Was the Former FBI Deputy Director McCabe Legally Terminated?

FBI Deputy Director McCabe announced his resignation on January 29, 2018. He went on paid leave until March 18, when he would officially retire. Attorney General Sessions terminated McCabe on March 16, thereby removing McCabe’s pension.

Sessions said he was following the recommendation of the FBI’s Office of Professional Responsibility, which claimed “Mr. McCabe had made an unauthorized disclosure to the news media and lacked candor – including under oath – on multiple occasions.” The report that Sessions cited has not been publicly released.

There are several factors that cloud McCabe’s termination. First, Mr. Trump has constantly taunted McCabe on Twitter, before his resignation and after his termination. McCabe has solid evidence if he wants to sue and argue that his termination was the result of a personal grudge instead of an objective investigation.

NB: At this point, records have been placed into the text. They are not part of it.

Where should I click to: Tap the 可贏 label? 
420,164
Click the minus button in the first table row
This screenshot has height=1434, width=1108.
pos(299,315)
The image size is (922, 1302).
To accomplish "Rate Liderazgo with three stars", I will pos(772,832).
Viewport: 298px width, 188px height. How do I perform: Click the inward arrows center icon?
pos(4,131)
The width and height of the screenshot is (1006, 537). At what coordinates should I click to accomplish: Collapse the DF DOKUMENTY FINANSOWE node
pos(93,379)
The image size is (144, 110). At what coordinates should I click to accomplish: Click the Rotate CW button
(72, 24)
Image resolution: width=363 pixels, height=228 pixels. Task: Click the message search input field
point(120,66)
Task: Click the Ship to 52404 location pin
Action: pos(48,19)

Second, McCabe was a witness who observed James Comey documenting his meetings with Mr. Trump. The Special Counsel could prosecute McCabe’s termination as witness tampering and intimidation. Finally, McCabe had approved an investigation into Jeff Sessions for perjury when he testified to Congress last year. If true, McCabe’s termination could be retaliation by the Attorney General.

mccabeEmployment Law Would Support McCabe’s Claims

Employment in the United States is usually at-will. This means that either employer or the employee can end the relationship at any time for any reason. The exception is if the employer terminates the employee for an illegal reason, such as a breach of contract or racial discrimination.

However, many government positions, especially positions that directly report to elected offices, do not serve at-will. Government positions are protected to ensure that political bias does not affect operations of government that should be non-partisan, such as military defense or criminal investigations. They can only be terminated for good cause.

Good cause” is essentially the opposite of at-will employment. At-will employment means that an employee can be fired for any reason except for an illegal reason. Good cause means the employer can only terminate the employee if the employer has a legal reason for doing so.

The Justice Department would claim that it had good cause for terminating McCabe – leaking classified information to the media and then denying it while under oath. However, McCabe is denying the allegations completely. Since no one has seen the report by the Office of Professional Responsibility, Sessions may be on thin ice with this decision. If McCabe sues and he is right, then McCabe’s termination would be invalidated and his pension restored.

McCabe would most likely argue that the allegations against him were a pretext. A pretext is a false reason given to fire an employee instead of the actual reason, because the actual justification is illegal.

McCabe could argue in court that he was really fired for all the reasons mentioned above: a President’s personal grudge against him, an attempt at witness tampering, and retaliation by an Attorney General who was afraid of the investigation that his target had authorized against him. Given that there was only two days left before McCabe’s resignation, the Trump Administration’s decision to terminate McCabe is legally very risky.

What Do Employees Get If They Win Their Lawsuit?

Although McCabe is a very high profile case, he is not unusual. According to the EEOC, 41,097 wrongful termination cases based on retaliation were filed in 2017. The average settlement is about $40,000, with 10% of settlements resulting in a million dollars for the employee. About 67% of wrongful termination trials in court are won by the employee.

Notably, very few cases result in the employee returning to work. First, employees are required to mitigate damages – they cannot do nothing and then demand back pay when they could have found another job. Second, a wrongful termination often means bad blood for both sides. Few people want the drama and potential hostility that may come after a lawsuit.

Finally, many states may require the employee to choose between a large settlement and returning to the original job. Most employers would replace the terminated employee right away. It would be unjust to fire the replacement just so that that wrongful terminated employee could return.